Provided records:
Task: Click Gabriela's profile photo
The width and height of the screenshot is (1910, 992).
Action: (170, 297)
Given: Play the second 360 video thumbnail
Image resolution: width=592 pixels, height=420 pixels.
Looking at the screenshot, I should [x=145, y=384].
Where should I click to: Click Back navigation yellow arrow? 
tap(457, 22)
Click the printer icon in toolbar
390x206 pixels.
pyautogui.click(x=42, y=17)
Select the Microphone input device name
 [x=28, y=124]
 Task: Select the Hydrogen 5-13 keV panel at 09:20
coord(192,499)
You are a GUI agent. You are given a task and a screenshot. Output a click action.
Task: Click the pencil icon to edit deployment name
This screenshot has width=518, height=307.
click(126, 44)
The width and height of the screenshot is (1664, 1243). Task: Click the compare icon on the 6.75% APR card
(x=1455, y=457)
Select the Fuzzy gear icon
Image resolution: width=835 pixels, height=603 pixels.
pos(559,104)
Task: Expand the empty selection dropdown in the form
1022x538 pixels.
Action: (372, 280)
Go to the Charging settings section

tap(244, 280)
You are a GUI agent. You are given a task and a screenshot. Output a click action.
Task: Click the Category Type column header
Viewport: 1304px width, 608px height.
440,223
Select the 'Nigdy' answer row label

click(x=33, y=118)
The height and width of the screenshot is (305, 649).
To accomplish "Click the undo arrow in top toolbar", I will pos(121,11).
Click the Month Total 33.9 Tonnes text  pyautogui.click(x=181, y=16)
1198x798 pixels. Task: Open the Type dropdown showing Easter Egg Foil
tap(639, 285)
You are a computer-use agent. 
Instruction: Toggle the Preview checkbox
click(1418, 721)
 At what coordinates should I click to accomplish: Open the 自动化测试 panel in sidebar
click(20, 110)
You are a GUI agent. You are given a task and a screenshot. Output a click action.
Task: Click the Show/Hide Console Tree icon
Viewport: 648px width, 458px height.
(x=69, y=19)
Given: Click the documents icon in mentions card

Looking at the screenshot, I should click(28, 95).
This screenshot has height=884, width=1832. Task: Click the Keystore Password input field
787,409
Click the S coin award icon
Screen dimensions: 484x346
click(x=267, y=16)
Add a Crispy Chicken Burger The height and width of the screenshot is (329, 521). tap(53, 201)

Exercise brief:
Turn the records above, starting at the line that contains "Where should I" and ending at the line that contains "click(20, 110)", into a JSON list of strings with one string per line. Leave out blank lines.

Task output:
[
  "Where should I click to: Click Back navigation yellow arrow? ",
  "tap(457, 22)",
  "Click the printer icon in toolbar",
  "390x206 pixels.",
  "pyautogui.click(x=42, y=17)",
  "Select the Microphone input device name",
  " [x=28, y=124]",
  " Task: Select the Hydrogen 5-13 keV panel at 09:20",
  "coord(192,499)",
  "You are a GUI agent. You are given a task and a screenshot. Output a click action.",
  "Task: Click the pencil icon to edit deployment name",
  "This screenshot has width=518, height=307.",
  "click(126, 44)",
  "The width and height of the screenshot is (1664, 1243). Task: Click the compare icon on the 6.75% APR card",
  "(x=1455, y=457)",
  "Select the Fuzzy gear icon",
  "Image resolution: width=835 pixels, height=603 pixels.",
  "pos(559,104)",
  "Task: Expand the empty selection dropdown in the form",
  "1022x538 pixels.",
  "Action: (372, 280)",
  "Go to the Charging settings section",
  "tap(244, 280)",
  "You are a GUI agent. You are given a task and a screenshot. Output a click action.",
  "Task: Click the Category Type column header",
  "Viewport: 1304px width, 608px height.",
  "440,223",
  "Select the 'Nigdy' answer row label",
  "click(x=33, y=118)",
  "The height and width of the screenshot is (305, 649).",
  "To accomplish \"Click the undo arrow in top toolbar\", I will pos(121,11).",
  "Click the Month Total 33.9 Tonnes text  pyautogui.click(x=181, y=16)",
  "1198x798 pixels. Task: Open the Type dropdown showing Easter Egg Foil",
  "tap(639, 285)",
  "You are a computer-use agent. ",
  "Instruction: Toggle the Preview checkbox",
  "click(1418, 721)",
  " At what coordinates should I click to accomplish: Open the 自动化测试 panel in sidebar",
  "click(20, 110)"
]